Source:
OneHotGroupGenerator

class mastml.feature_generators.OneHotGroupGenerator(featurize_df, remove_constant_columns=False)[source]

Bases: BaseGenerator

Class to generate one-hot encoded values from a list of categories using scikit-learn’s one hot encoder method More info at: https://scikit-learn.org/stable/modules/generated/sklearn.preprocessing.OneHotEncoder.html

Args:

featurize_df: (pd.DataFrame): pandas dataframe of group (category) names to make one hot features from

remove_constant_columns: (bool), whether to remove constant columns from the generated feature set. It is recommended

for this to be set to False to preserve as many features as possible, to avoid potential issues at inference time when features for new test points need to be generated.

Methods:
fit: pass through, copies input columns as pre-generated features
Args:

X: (pd.DataFrame), input dataframe containing X data

y: (pd.Series), series containing y data

transform: generate the one-hot encoded features. There will be n columns made, where n = number of unique categories in groups
Args:

None.

Material supplied:

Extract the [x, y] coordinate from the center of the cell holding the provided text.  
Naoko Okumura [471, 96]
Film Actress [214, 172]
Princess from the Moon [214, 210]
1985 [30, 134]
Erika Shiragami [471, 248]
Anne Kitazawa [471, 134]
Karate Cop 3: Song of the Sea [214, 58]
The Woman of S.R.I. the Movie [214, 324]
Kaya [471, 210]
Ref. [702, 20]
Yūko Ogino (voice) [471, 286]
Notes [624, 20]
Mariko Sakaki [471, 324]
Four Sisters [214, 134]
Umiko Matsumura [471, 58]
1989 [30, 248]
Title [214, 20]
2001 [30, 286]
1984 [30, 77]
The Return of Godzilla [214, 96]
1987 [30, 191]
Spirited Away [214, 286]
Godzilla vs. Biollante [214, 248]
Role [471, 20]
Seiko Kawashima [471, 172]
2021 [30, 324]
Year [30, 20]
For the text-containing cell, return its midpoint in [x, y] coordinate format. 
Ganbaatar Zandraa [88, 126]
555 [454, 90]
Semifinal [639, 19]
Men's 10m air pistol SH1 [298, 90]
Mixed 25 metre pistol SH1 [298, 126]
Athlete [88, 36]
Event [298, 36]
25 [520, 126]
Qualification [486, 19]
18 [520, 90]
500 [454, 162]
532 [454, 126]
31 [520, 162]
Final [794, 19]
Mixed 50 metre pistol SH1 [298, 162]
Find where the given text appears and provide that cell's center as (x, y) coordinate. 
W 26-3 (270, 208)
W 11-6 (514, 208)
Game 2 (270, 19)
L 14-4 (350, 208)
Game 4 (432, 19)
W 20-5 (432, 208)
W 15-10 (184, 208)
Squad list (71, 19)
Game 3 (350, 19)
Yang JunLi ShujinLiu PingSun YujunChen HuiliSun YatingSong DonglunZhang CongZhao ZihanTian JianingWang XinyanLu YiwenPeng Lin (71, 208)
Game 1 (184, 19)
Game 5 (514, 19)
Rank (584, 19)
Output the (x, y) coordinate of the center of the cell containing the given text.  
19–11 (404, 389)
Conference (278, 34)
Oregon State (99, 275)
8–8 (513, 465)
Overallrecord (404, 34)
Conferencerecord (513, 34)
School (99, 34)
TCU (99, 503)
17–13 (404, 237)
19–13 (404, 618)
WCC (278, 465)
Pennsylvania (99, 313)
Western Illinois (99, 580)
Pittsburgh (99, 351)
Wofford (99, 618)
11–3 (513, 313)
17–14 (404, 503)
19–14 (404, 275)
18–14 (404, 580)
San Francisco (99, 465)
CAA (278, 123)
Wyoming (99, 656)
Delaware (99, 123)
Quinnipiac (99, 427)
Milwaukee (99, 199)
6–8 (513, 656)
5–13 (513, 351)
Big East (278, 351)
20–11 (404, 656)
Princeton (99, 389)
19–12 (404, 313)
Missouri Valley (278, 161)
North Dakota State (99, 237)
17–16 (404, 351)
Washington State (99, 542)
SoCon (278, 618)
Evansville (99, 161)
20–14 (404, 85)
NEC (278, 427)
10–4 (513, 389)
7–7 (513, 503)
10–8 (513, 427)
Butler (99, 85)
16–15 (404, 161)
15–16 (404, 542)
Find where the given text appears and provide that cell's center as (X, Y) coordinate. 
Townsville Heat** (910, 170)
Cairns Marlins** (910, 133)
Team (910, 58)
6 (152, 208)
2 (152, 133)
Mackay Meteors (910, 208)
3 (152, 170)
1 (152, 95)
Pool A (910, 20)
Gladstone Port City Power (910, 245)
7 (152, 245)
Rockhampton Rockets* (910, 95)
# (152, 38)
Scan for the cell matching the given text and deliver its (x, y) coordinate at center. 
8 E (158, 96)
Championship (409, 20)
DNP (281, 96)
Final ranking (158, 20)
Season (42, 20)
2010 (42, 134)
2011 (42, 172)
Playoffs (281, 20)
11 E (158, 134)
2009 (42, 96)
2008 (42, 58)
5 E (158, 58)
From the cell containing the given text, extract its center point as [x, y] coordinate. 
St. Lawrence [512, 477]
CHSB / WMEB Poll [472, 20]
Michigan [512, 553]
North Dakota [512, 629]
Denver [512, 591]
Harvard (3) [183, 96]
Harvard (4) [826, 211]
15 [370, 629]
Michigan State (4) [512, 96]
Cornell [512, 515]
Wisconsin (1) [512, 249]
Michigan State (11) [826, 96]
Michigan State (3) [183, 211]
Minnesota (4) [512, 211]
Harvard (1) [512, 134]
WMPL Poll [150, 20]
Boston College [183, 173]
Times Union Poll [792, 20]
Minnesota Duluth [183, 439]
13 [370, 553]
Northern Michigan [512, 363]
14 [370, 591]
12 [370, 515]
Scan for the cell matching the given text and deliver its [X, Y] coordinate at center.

To-do list:
A) According to the OneHotGroupGenerator documentation, how many columns does the transform method create?
B) Copy the records word for word, from their very first line down to and including the line containing "WCC (278, 465)".

Per-task answers:
A) It creates n columns, where n is the number of unique categories in groups.

B)
Extract the [x, y] coordinate from the center of the cell holding the provided text.  
Naoko Okumura [471, 96]
Film Actress [214, 172]
Princess from the Moon [214, 210]
1985 [30, 134]
Erika Shiragami [471, 248]
Anne Kitazawa [471, 134]
Karate Cop 3: Song of the Sea [214, 58]
The Woman of S.R.I. the Movie [214, 324]
Kaya [471, 210]
Ref. [702, 20]
Yūko Ogino (voice) [471, 286]
Notes [624, 20]
Mariko Sakaki [471, 324]
Four Sisters [214, 134]
Umiko Matsumura [471, 58]
1989 [30, 248]
Title [214, 20]
2001 [30, 286]
1984 [30, 77]
The Return of Godzilla [214, 96]
1987 [30, 191]
Spirited Away [214, 286]
Godzilla vs. Biollante [214, 248]
Role [471, 20]
Seiko Kawashima [471, 172]
2021 [30, 324]
Year [30, 20]
For the text-containing cell, return its midpoint in [x, y] coordinate format. 
Ganbaatar Zandraa [88, 126]
555 [454, 90]
Semifinal [639, 19]
Men's 10m air pistol SH1 [298, 90]
Mixed 25 metre pistol SH1 [298, 126]
Athlete [88, 36]
Event [298, 36]
25 [520, 126]
Qualification [486, 19]
18 [520, 90]
500 [454, 162]
532 [454, 126]
31 [520, 162]
Final [794, 19]
Mixed 50 metre pistol SH1 [298, 162]
Find where the given text appears and provide that cell's center as (x, y) coordinate. 
W 26-3 (270, 208)
W 11-6 (514, 208)
Game 2 (270, 19)
L 14-4 (350, 208)
Game 4 (432, 19)
W 20-5 (432, 208)
W 15-10 (184, 208)
Squad list (71, 19)
Game 3 (350, 19)
Yang JunLi ShujinLiu PingSun YujunChen HuiliSun YatingSong DonglunZhang CongZhao ZihanTian JianingWang XinyanLu YiwenPeng Lin (71, 208)
Game 1 (184, 19)
Game 5 (514, 19)
Rank (584, 19)
Output the (x, y) coordinate of the center of the cell containing the given text.  
19–11 (404, 389)
Conference (278, 34)
Oregon State (99, 275)
8–8 (513, 465)
Overallrecord (404, 34)
Conferencerecord (513, 34)
School (99, 34)
TCU (99, 503)
17–13 (404, 237)
19–13 (404, 618)
WCC (278, 465)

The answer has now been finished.